--- BEGIN Data listing ---

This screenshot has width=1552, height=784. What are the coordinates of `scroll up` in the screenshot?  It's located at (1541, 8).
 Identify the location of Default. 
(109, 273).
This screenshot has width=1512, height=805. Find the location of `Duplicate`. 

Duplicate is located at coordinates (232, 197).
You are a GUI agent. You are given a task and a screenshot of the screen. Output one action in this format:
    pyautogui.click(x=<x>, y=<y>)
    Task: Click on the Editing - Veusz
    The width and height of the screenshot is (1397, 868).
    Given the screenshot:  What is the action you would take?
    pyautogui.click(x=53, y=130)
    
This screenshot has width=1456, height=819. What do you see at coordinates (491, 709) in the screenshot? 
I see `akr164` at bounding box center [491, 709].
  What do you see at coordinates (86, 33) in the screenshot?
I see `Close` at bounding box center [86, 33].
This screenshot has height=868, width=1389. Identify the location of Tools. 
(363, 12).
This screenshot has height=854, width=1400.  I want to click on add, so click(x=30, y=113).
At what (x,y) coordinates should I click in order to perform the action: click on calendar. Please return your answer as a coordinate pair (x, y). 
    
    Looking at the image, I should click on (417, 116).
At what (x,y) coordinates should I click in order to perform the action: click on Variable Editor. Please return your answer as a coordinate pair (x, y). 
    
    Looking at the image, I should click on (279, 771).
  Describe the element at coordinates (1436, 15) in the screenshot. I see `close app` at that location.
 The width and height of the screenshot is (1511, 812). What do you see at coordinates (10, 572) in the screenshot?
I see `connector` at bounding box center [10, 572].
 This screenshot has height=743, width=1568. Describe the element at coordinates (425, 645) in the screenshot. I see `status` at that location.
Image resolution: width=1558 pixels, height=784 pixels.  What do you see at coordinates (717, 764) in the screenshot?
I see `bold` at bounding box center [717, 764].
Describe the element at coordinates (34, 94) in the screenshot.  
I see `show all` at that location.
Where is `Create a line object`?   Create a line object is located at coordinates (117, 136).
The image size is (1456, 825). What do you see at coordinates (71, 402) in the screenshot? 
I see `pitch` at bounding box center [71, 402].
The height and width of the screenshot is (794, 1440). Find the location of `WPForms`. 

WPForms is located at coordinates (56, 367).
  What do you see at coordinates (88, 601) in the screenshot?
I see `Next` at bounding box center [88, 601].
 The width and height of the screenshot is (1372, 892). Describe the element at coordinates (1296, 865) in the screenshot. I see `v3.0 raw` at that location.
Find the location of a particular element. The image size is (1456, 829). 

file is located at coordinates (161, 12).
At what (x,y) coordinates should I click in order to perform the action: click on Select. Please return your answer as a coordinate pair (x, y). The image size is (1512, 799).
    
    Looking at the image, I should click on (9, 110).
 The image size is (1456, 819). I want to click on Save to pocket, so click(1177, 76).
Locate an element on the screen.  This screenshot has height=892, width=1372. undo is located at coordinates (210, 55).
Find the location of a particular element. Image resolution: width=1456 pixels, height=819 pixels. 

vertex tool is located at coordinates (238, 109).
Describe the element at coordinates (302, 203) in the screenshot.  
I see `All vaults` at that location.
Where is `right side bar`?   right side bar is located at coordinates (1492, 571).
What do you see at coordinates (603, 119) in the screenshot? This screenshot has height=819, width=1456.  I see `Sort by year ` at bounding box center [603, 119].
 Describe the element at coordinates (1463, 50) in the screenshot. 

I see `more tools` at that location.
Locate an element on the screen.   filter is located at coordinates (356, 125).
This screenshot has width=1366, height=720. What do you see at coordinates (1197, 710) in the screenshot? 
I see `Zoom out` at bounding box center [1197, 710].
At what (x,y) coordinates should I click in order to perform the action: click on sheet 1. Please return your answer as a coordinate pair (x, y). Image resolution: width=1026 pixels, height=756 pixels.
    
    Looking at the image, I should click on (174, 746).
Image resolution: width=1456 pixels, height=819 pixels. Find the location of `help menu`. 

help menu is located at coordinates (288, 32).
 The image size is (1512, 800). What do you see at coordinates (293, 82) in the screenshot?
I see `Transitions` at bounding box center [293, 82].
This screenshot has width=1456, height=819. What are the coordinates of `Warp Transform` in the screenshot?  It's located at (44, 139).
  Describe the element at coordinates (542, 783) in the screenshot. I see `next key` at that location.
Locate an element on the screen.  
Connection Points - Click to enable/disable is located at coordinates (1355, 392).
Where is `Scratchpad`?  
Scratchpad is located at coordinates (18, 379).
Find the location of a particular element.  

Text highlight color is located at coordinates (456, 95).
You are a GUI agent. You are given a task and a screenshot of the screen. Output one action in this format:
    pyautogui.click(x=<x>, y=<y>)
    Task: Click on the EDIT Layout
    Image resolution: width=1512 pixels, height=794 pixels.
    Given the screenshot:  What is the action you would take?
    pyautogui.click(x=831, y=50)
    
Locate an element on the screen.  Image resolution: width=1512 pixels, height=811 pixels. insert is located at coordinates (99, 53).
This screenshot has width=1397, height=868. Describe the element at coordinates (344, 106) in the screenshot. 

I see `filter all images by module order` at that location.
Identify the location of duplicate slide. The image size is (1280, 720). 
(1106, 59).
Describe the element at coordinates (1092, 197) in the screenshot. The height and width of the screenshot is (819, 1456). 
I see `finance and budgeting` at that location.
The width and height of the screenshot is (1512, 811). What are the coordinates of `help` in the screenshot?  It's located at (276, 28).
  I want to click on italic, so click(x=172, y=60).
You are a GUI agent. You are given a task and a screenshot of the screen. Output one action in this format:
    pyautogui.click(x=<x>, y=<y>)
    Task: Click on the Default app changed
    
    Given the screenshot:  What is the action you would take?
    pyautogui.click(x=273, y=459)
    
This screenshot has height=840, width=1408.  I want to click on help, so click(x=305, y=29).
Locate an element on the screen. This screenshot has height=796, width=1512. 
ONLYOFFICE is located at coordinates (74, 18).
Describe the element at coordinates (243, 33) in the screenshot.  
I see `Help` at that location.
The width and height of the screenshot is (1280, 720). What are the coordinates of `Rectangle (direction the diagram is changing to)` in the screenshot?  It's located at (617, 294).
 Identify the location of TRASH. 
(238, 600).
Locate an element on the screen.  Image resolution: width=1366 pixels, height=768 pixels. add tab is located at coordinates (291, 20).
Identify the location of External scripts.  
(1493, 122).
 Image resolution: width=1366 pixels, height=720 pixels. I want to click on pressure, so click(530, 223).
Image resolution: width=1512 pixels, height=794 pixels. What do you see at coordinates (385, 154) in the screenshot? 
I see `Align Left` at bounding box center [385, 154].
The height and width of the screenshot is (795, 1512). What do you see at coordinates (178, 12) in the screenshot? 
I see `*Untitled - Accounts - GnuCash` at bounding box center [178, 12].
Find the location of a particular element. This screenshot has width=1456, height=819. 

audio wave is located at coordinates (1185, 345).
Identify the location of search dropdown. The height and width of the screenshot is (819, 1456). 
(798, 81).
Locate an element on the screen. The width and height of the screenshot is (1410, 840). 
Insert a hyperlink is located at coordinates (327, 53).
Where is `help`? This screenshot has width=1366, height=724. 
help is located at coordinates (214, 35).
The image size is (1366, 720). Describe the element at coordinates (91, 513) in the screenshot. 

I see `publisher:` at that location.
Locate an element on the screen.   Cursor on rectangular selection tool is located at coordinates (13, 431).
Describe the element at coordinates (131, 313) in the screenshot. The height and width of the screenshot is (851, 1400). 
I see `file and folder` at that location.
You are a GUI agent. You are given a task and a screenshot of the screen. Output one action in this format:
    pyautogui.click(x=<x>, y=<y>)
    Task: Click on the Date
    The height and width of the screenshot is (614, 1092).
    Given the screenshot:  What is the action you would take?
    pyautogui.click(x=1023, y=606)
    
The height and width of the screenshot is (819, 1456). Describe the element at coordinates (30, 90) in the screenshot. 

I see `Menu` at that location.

--- END Data listing ---

**Written instruction**
Write out the material again, swapping "Identify the location of" for "Find the location of" everywhere it occurs and changing nothing else.

**Correct response**
This screenshot has width=1552, height=784. What are the coordinates of `scroll up` in the screenshot?  It's located at (1541, 8).
 Find the location of Default. 
(109, 273).
This screenshot has width=1512, height=805. Find the location of `Duplicate`. 

Duplicate is located at coordinates (232, 197).
You are a GUI agent. You are given a task and a screenshot of the screen. Output one action in this format:
    pyautogui.click(x=<x>, y=<y>)
    Task: Click on the Editing - Veusz
    The width and height of the screenshot is (1397, 868).
    Given the screenshot:  What is the action you would take?
    pyautogui.click(x=53, y=130)
    
This screenshot has width=1456, height=819. What do you see at coordinates (491, 709) in the screenshot? 
I see `akr164` at bounding box center [491, 709].
  What do you see at coordinates (86, 33) in the screenshot?
I see `Close` at bounding box center [86, 33].
This screenshot has height=868, width=1389. Find the location of Tools. 
(363, 12).
This screenshot has height=854, width=1400.  I want to click on add, so click(x=30, y=113).
At what (x,y) coordinates should I click in order to perform the action: click on calendar. Please return your answer as a coordinate pair (x, y). 
    
    Looking at the image, I should click on (417, 116).
At what (x,y) coordinates should I click in order to perform the action: click on Variable Editor. Please return your answer as a coordinate pair (x, y). 
    
    Looking at the image, I should click on (279, 771).
  Describe the element at coordinates (1436, 15) in the screenshot. I see `close app` at that location.
 The width and height of the screenshot is (1511, 812). What do you see at coordinates (10, 572) in the screenshot?
I see `connector` at bounding box center [10, 572].
 This screenshot has height=743, width=1568. Describe the element at coordinates (425, 645) in the screenshot. I see `status` at that location.
Image resolution: width=1558 pixels, height=784 pixels.  What do you see at coordinates (717, 764) in the screenshot?
I see `bold` at bounding box center [717, 764].
Describe the element at coordinates (34, 94) in the screenshot.  
I see `show all` at that location.
Where is `Create a line object`?   Create a line object is located at coordinates (117, 136).
The image size is (1456, 825). What do you see at coordinates (71, 402) in the screenshot? 
I see `pitch` at bounding box center [71, 402].
The height and width of the screenshot is (794, 1440). Find the location of `WPForms`. 

WPForms is located at coordinates (56, 367).
  What do you see at coordinates (88, 601) in the screenshot?
I see `Next` at bounding box center [88, 601].
 The width and height of the screenshot is (1372, 892). Describe the element at coordinates (1296, 865) in the screenshot. I see `v3.0 raw` at that location.
Find the location of a particular element. The image size is (1456, 829). 

file is located at coordinates (161, 12).
At what (x,y) coordinates should I click in order to perform the action: click on Select. Please return your answer as a coordinate pair (x, y). The image size is (1512, 799).
    
    Looking at the image, I should click on (9, 110).
 The image size is (1456, 819). I want to click on Save to pocket, so click(1177, 76).
Locate an element on the screen.  This screenshot has height=892, width=1372. undo is located at coordinates (210, 55).
Find the location of a particular element. Image resolution: width=1456 pixels, height=819 pixels. 

vertex tool is located at coordinates (238, 109).
Describe the element at coordinates (302, 203) in the screenshot.  
I see `All vaults` at that location.
Where is `right side bar`?   right side bar is located at coordinates (1492, 571).
What do you see at coordinates (603, 119) in the screenshot? This screenshot has height=819, width=1456.  I see `Sort by year ` at bounding box center [603, 119].
 Describe the element at coordinates (1463, 50) in the screenshot. 

I see `more tools` at that location.
Locate an element on the screen.   filter is located at coordinates (356, 125).
This screenshot has width=1366, height=720. What do you see at coordinates (1197, 710) in the screenshot? 
I see `Zoom out` at bounding box center [1197, 710].
At what (x,y) coordinates should I click in order to perform the action: click on sheet 1. Please return your answer as a coordinate pair (x, y). Image resolution: width=1026 pixels, height=756 pixels.
    
    Looking at the image, I should click on (174, 746).
Image resolution: width=1456 pixels, height=819 pixels. Find the location of `help menu`. 

help menu is located at coordinates (288, 32).
 The image size is (1512, 800). What do you see at coordinates (293, 82) in the screenshot?
I see `Transitions` at bounding box center [293, 82].
This screenshot has width=1456, height=819. What are the coordinates of `Warp Transform` in the screenshot?  It's located at (44, 139).
  Describe the element at coordinates (542, 783) in the screenshot. I see `next key` at that location.
Locate an element on the screen.  
Connection Points - Click to enable/disable is located at coordinates (1355, 392).
Where is `Scratchpad`?  
Scratchpad is located at coordinates (18, 379).
Find the location of a particular element.  

Text highlight color is located at coordinates (456, 95).
You are a GUI agent. You are given a task and a screenshot of the screen. Output one action in this format:
    pyautogui.click(x=<x>, y=<y>)
    Task: Click on the EDIT Layout
    Image resolution: width=1512 pixels, height=794 pixels.
    Given the screenshot:  What is the action you would take?
    pyautogui.click(x=831, y=50)
    
Locate an element on the screen.  Image resolution: width=1512 pixels, height=811 pixels. insert is located at coordinates (99, 53).
This screenshot has width=1397, height=868. Describe the element at coordinates (344, 106) in the screenshot. 

I see `filter all images by module order` at that location.
Find the location of duplicate slide. The image size is (1280, 720). 
(1106, 59).
Describe the element at coordinates (1092, 197) in the screenshot. The height and width of the screenshot is (819, 1456). 
I see `finance and budgeting` at that location.
The width and height of the screenshot is (1512, 811). What are the coordinates of `help` in the screenshot?  It's located at (276, 28).
  I want to click on italic, so click(x=172, y=60).
You are a GUI agent. You are given a task and a screenshot of the screen. Output one action in this format:
    pyautogui.click(x=<x>, y=<y>)
    Task: Click on the Default app changed
    
    Given the screenshot:  What is the action you would take?
    pyautogui.click(x=273, y=459)
    
This screenshot has height=840, width=1408.  I want to click on help, so click(x=305, y=29).
Locate an element on the screen. This screenshot has height=796, width=1512. 
ONLYOFFICE is located at coordinates (74, 18).
Describe the element at coordinates (243, 33) in the screenshot.  
I see `Help` at that location.
The width and height of the screenshot is (1280, 720). What are the coordinates of `Rectangle (direction the diagram is changing to)` in the screenshot?  It's located at (617, 294).
 Find the location of TRASH. 
(238, 600).
Locate an element on the screen.  Image resolution: width=1366 pixels, height=768 pixels. add tab is located at coordinates (291, 20).
Find the location of External scripts.  
(1493, 122).
 Image resolution: width=1366 pixels, height=720 pixels. I want to click on pressure, so click(530, 223).
Image resolution: width=1512 pixels, height=794 pixels. What do you see at coordinates (385, 154) in the screenshot? 
I see `Align Left` at bounding box center [385, 154].
The height and width of the screenshot is (795, 1512). What do you see at coordinates (178, 12) in the screenshot? 
I see `*Untitled - Accounts - GnuCash` at bounding box center [178, 12].
Find the location of a particular element. This screenshot has width=1456, height=819. 

audio wave is located at coordinates (1185, 345).
Find the location of search dropdown. The height and width of the screenshot is (819, 1456). 
(798, 81).
Locate an element on the screen. The width and height of the screenshot is (1410, 840). 
Insert a hyperlink is located at coordinates (327, 53).
Where is `help`? This screenshot has width=1366, height=724. 
help is located at coordinates (214, 35).
The image size is (1366, 720). Describe the element at coordinates (91, 513) in the screenshot. 

I see `publisher:` at that location.
Locate an element on the screen.   Cursor on rectangular selection tool is located at coordinates (13, 431).
Describe the element at coordinates (131, 313) in the screenshot. The height and width of the screenshot is (851, 1400). 
I see `file and folder` at that location.
You are a GUI agent. You are given a task and a screenshot of the screen. Output one action in this format:
    pyautogui.click(x=<x>, y=<y>)
    Task: Click on the Date
    The height and width of the screenshot is (614, 1092).
    Given the screenshot:  What is the action you would take?
    pyautogui.click(x=1023, y=606)
    
The height and width of the screenshot is (819, 1456). Describe the element at coordinates (30, 90) in the screenshot. 

I see `Menu` at that location.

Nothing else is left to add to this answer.